Single by Luke Bryan

from the album Kill the Lights
- Released: August 4, 2015
- Recorded: 2015
- Genre: Country
- Length: 4:01
- Label: Capitol Nashville
- Songwriters: Luke Bryan; Jon Nite; Ross Copperman;
- Producers: Jeff Stevens; Jody Stevens;

Luke Bryan singles chronology
| "Kick the Dust Up" (2015) | "Strip It Down" (2015) | "Home Alone Tonight" (2015) |

= Strip It Down =

"Strip It Down" is a song co-written and recorded by American country music artist Luke Bryan. It was first released to digital retailers as the first promotional single from his fifth studio album, Kill the Lights (2015), on July 17, 2015 and was released to radio on August 4, 2015 as the album's second official single. The song was written by Bryan, Jon Nite and Ross Copperman, and produced by Jeff and Jody Stevens.

==Critical reception==
Leeann Ward, reviewing the song for Country Universe, gave the song a D+ grade, saying that it "is just another in a long string of his own singles that has been stripped of any country elements. The only aspects of the song that keep it from being a straight up pop single is its arbitrary reference to cowboy boots and that Bryan’s interesting but thin voice has more nasal than a typical pop singer’s voice."

Website Taste of Country was more favorable, saying, "'Kick the Dust Up' was a new take on a well-tested sound for Bryan. More of the same from this new album would have signaled a career on a plateau. 'Strip It Down' ensures this two-time Entertainer of the Year’s career remains on the rise."

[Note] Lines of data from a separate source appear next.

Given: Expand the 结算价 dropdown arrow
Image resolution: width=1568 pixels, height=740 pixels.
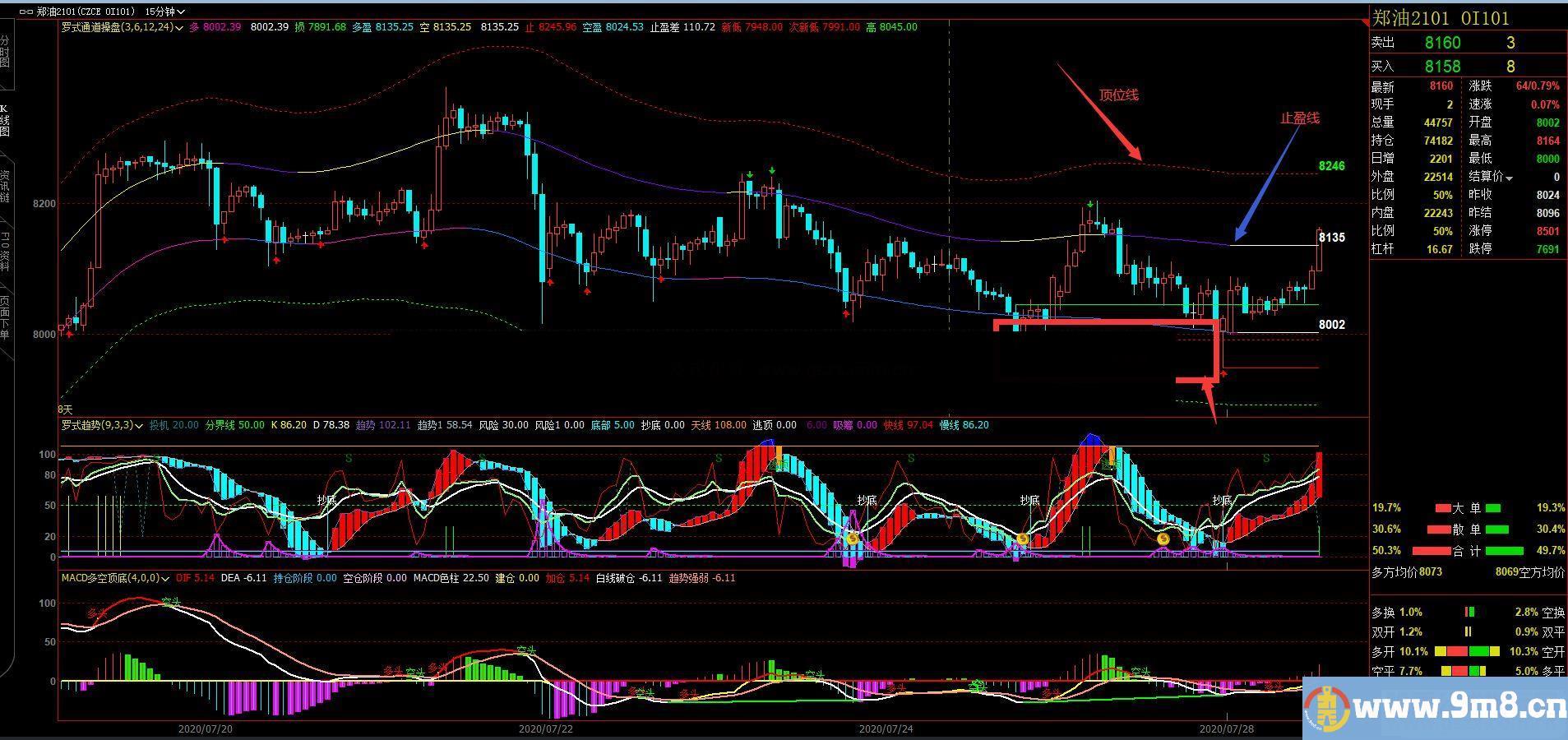Looking at the screenshot, I should click(1509, 178).
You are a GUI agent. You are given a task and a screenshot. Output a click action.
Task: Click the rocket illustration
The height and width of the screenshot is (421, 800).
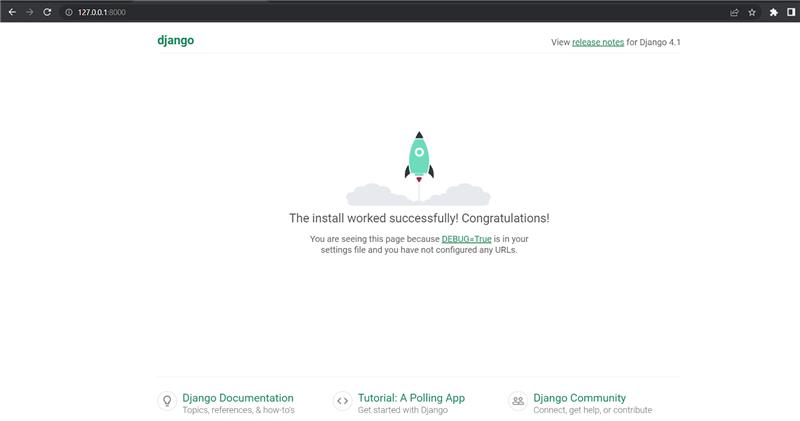coord(419,157)
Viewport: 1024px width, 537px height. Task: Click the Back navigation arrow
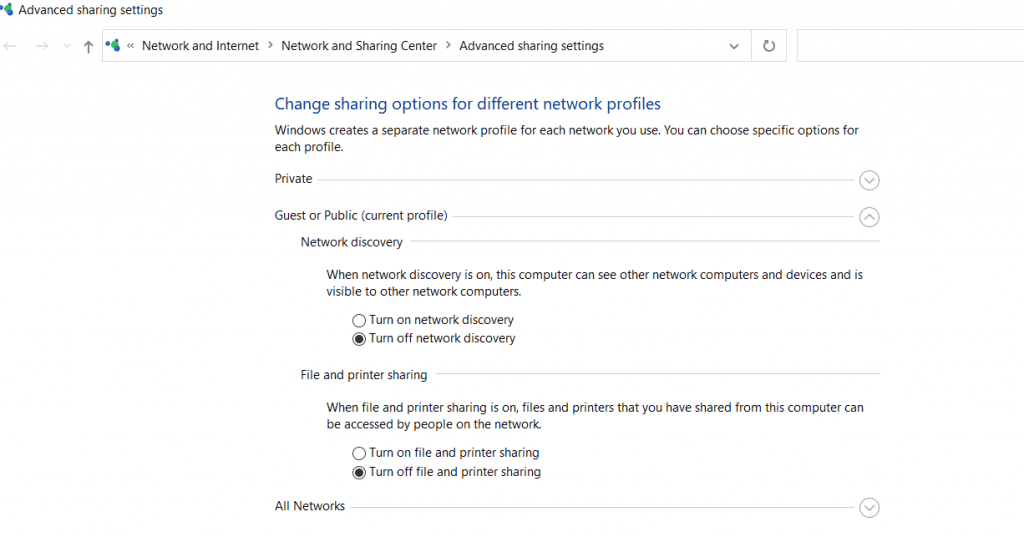[10, 46]
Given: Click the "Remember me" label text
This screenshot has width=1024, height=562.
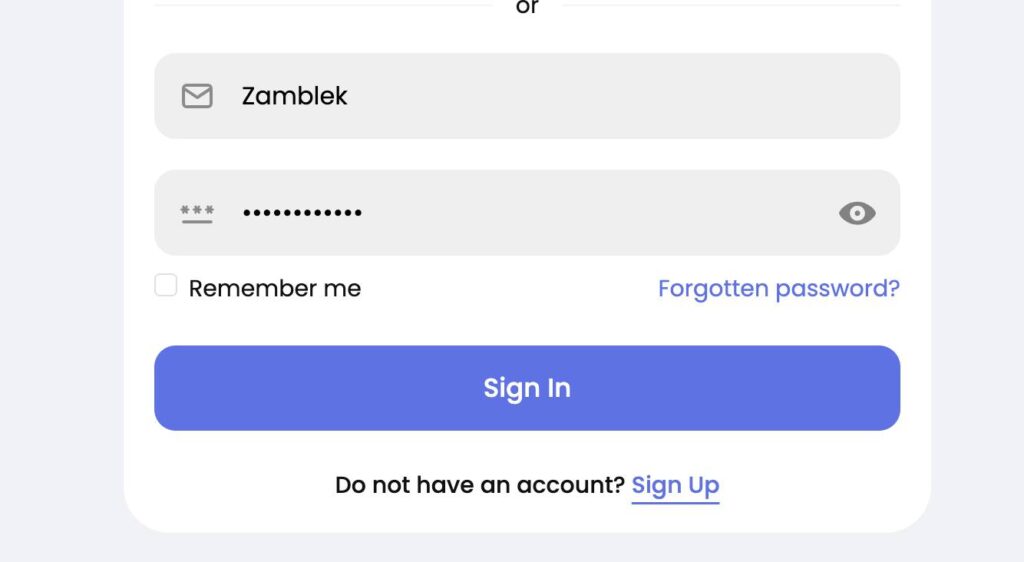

==Commercial performance==
Based on pre-order downloads for Kill The Lights in advance of the album's release, the song debuted at number 19 on the Hot Country Songs chart, number 81 on the Billboard Hot 100 chart, and at number 5 on the Country Digital Songs chart, selling 44,000 copies. The song has sold 779,000 copies in the US as of February 2016. It was certified four-times Platinum by the RIAA in February 2025, indicating US sales of over 4,000,000.

==Music video==
A lyric video for the song was uploaded to Bryan's Vevo account on July 17, 2015 in conjunction with the song's digital debut. The music video was directed by Shaun Silva and premiered in October 2015.

The lyric video features various couples making love with each other on a smoky grey background as the lyrics appear on the screen in black (and white) blood-like writing.

The music video begins as a city man and a farmer, by phone, agree to meet up. At a gas station, both men trade keys for their vehicles, a luxury sedan and a pickup truck, and set off in opposite directions. Meanwhile, two women, Abbi and Malone, come home to find letters and shoes. After reading the letters, both women dress up, Malone dressing up in jeans and wearing her boots, while Abbi dons a dress and begins wearing her tip toe shoes. After both men pick up the women, both couples enjoy their romantic evening, the version of it depending on the setting.

==Chart performance==

===Weekly charts===

| Chart (2015–2016) | Peak position |
|---|---|
| Canada (Canadian Hot 100) | 48 |
| Canada Country (Billboard) | 1 |
| US Billboard Hot 100 | 30 |
| US Hot Country Songs (Billboard) | 1 |
| US Country Airplay (Billboard) | 1 |

===Year-end charts===

| Chart (2015) | Position |
|---|---|
| US Country Airplay (Billboard) | 51 |
| US Hot Country Songs (Billboard) | 12 |
| Chart (2016) | Position |
| US Hot Country Songs (Billboard) | 79 |

===Certifications===

| Region | Certification | Certified units/sales |
| Canada (Music Canada) | Gold | 40,000^{*} |
| United States (RIAA) | 4× Platinum | 4,000,000^{‡} |
^{*} Sales figures based on certification alone. ^{‡} Sales+streaming figures based on certification alone.